Saurabh Patil
Saurabh Patil

Reputation: 4462

In a distributed Java web application, how to share a value between all servlets on all machines?

If I have a distributed java web application deployed in a cluster and I have say 10 servlets & 10 JSPs running the show, and if I want to share some data, say a variable or a simple POJO between all the threads of all the servlets on all the machines, what is the way to do it?

No framework like Spring/Struts is used and let's say I'm only using the basic Servlets and JSPs. Usually we think about ServletConfig, ServletContext, HttpSession and HttpServletRequest objects to store information which needs to be passed/shared from one component to another. ServletContext has the largest scope because it's accessible from all the servlets and JSPs in the web app. But in case of distributed application I guess ServeltContext object would be created one per JVM, so even for a single web app every machine in the cluster will have a different java object for ServletContext, correct? So in such a scenario what should be done to share a POJO between all the servlets on all the machines of a single web app?

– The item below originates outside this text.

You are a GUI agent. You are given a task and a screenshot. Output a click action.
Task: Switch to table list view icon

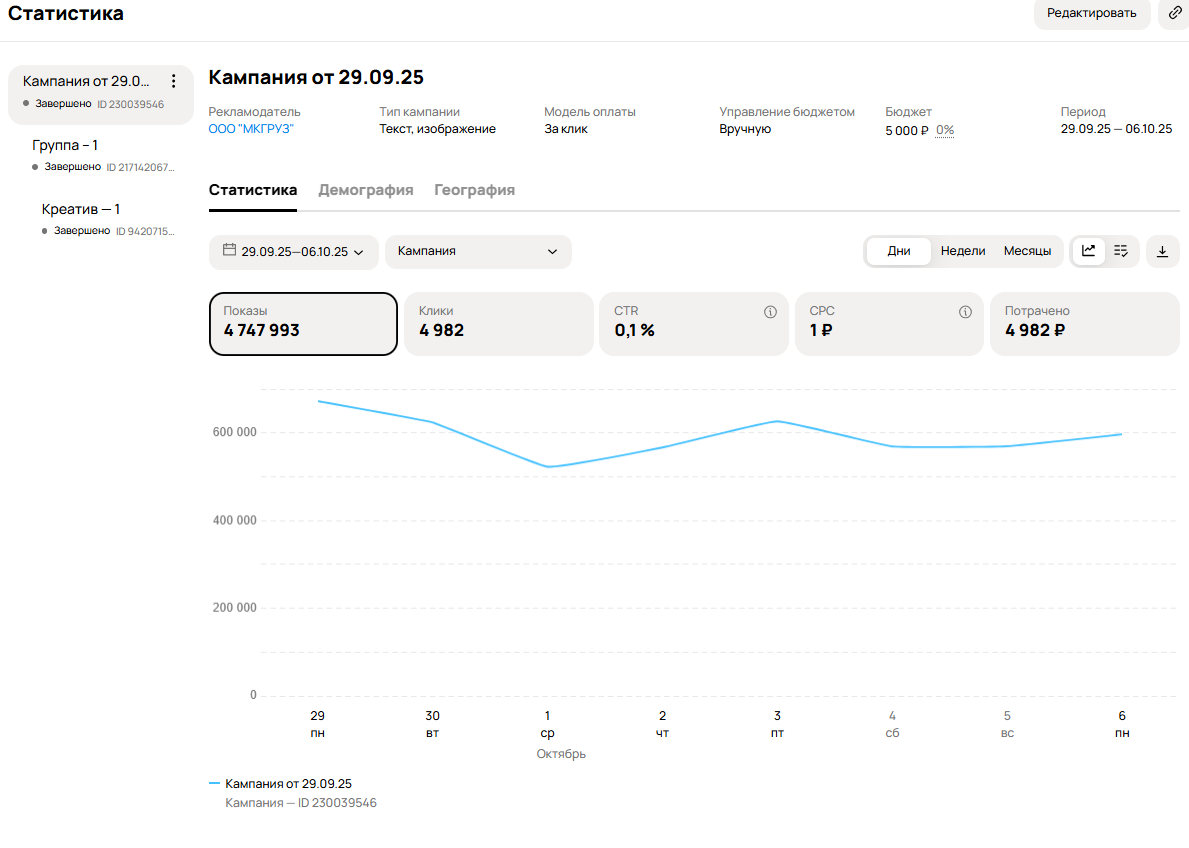click(x=1121, y=251)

If it's not possible using plain Servlets and JSP, do any frameworks make is possible? Would appreciate any inputs. Many thanks!

Upvotes: 0

Views: 1558

Answers (5)

pkozlov
pkozlov

Reputation: 766

The simplest solution is ConcurrentHashMap https://docs.oracle.com/javase/7/docs/api/java/util/concurrent/ConcurrentHashMap.html

If you want to scale your application - you will need something like hazelcast - http://hazelcast.com/

Upvotes: 0

paul
paul

Reputation: 13471

You can use hazelcast, a framework as memcache but with auto-discovery for clustering . I use to used for the session and cache sharing on my Amazon cluster and works like a charm http://hazelcast.com/use-cases/caching/

But if you want keep in simple you can always use as I said before memcached http://memcached.org/

Upvotes: 2

Dean J
Dean J

Reputation: 40298

Sharing things between servers is:

  • error prone
  • sometimes complicated

The most common thing to want is user session data across a load balanced cluster of servers. If someone is talking to one server, then gets load balanced to a different server, you want to keep their session going. Tomcat Clusters does this, and it's already built in.

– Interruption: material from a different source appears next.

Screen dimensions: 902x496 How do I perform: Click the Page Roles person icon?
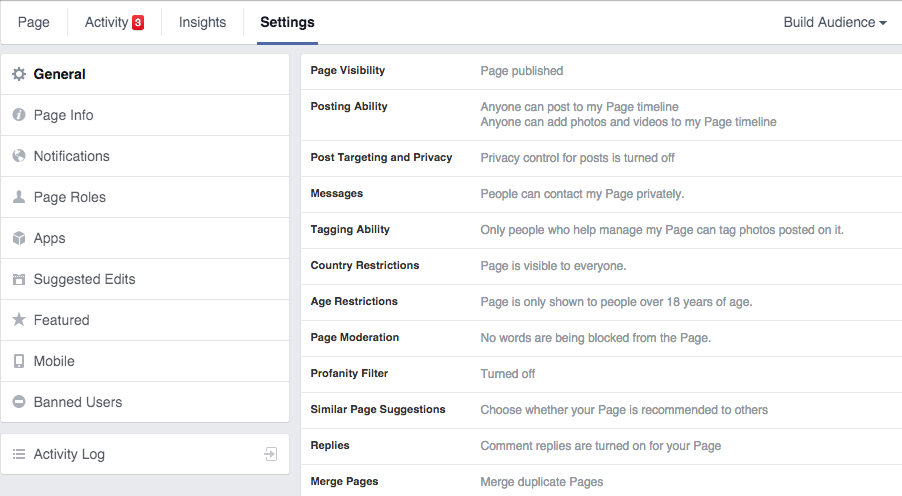pos(18,197)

https://tomcat.apache.org/tomcat-7.0-doc/cluster-howto.html

The last time I played with that, it was touchy; don't count on session replication always working in any servlet container, and you'll be better off. Also, session replication is crazy expensive; once you're past a few machines, the cost (in RAM) of having all session data everywhere... starts to add up quickly, and you can't add more users easily anymore.

Wanting to share things between multiple JVMs is a code smell; if you can architect around it, do so. But other than clustering, you have the two normal options:

  • a database. Tried, true, tested; keep details that need to change there.
  • an in-memory store. If it gets called on every request, and/or must be really fast for whatever reason, just consider keeping it in memory; memcached is a multi-machine in-memory key-value-store that does just this.

Upvotes: 0

rocky
rocky

Reputation: 5004

you are using spring already, so maybe spring session project is a right choice for you - http://projects.spring.io/spring-session/. For sure its the easiest one to run.

Upvotes: 2

jotadepicas
jotadepicas

Reputation: 2493

In a distributed architecture, it is useful to think beyond objects and think about "services". There are several possible solutions for this but all of them would include some form of service you could access from any of your 10 nodes.

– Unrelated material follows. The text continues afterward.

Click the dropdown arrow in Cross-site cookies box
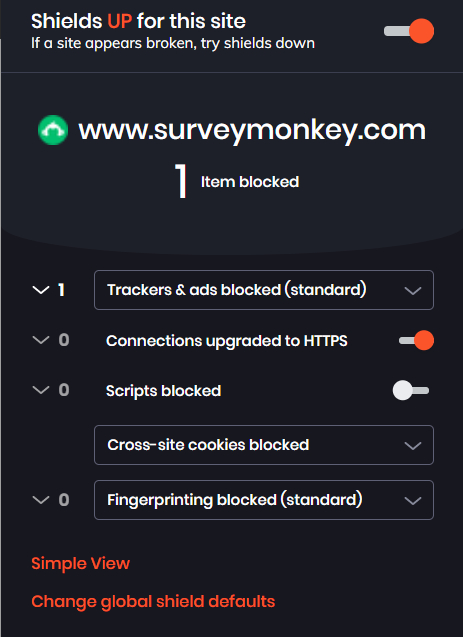 (x=413, y=446)
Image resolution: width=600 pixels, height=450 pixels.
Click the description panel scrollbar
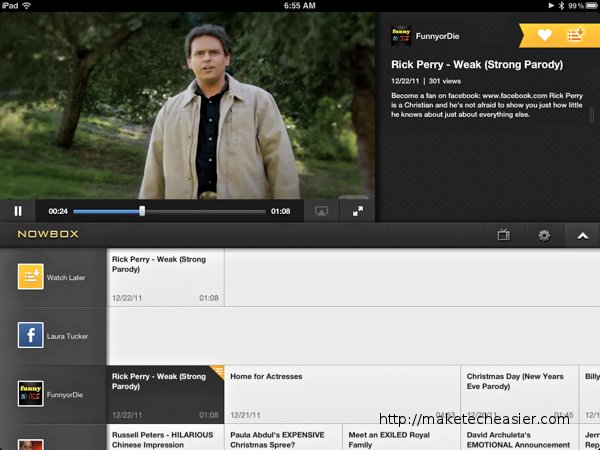tap(591, 115)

So, you could for example create an 11th machine and host an API for putting and getting objects (values/maps/etc?). That would create a shareable region between the nodes.

However, this opens a whole world of possible issues if not done correctly, because you need to think about sinchronization, deadlocks, dirty reads and other concurrent processing stuff in a cross-JVM mindset.

Also, many systems sinchronize their nodes via the database, but this approach is somehow deprecated nowadays in favor of the more recent "microservices" approach where persistence is distributed, not monolithic.